The step-by-step voice instruction walks you through what to do in the moment, including where to place the device (the thigh; like the EpiPen, it’s an intra-muscular injection) and how many seconds to hold in place before removing (5 seconds with Auvi-Q). “It’s about empowering people, even ones that are untrained like a neighbor or babysitter, to be able to manage that emergency situation,” Eric says.
Because the fact is, you might not be with your child when a reaction occurs. I can’t even count how many times I’ve dropped my son at a party or soccer practice and handed the “EpiPen” to a terrified-looking mom or dad while instructing them to jab my kid in the thigh in the case of emergency. I’ve left and panicked: What are the chances they’ll remember that?

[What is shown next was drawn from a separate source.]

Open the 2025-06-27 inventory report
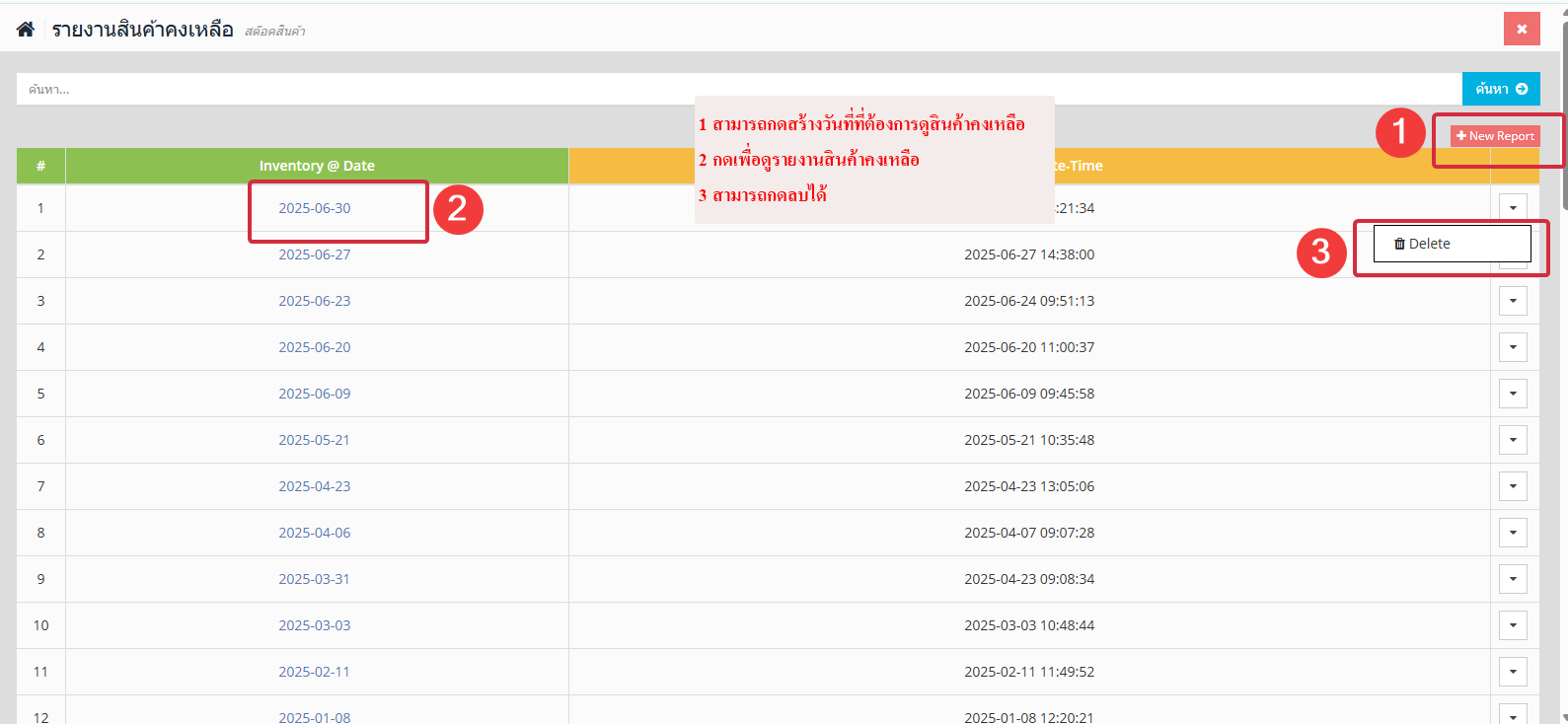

Another safety innovation is a fully-retractable needle, designed to prevent the needle from breaking off and getting embedded in a squirming child’s leg. Other epinephrine auto-injectors are required by the FDA to include safety warnings that this could happen, according to the Edwards brothers, but Auvi-Q is not because there have never been any reported cases.
As for the million-dollar question (or, rather, the $600 question): Are Auvi-Q’s going to cost $600? “We understand that price is central,” says Spencer Williamson, President and CEO of Kaléo. “Our focus is to assure that the out-of-pocket to the patient will be low.”
It’s comforting to know, at least, that they have reason to not cut corners. As Evan says, “We are manufacturing with this in mind: We may have to use it on our own child one day.”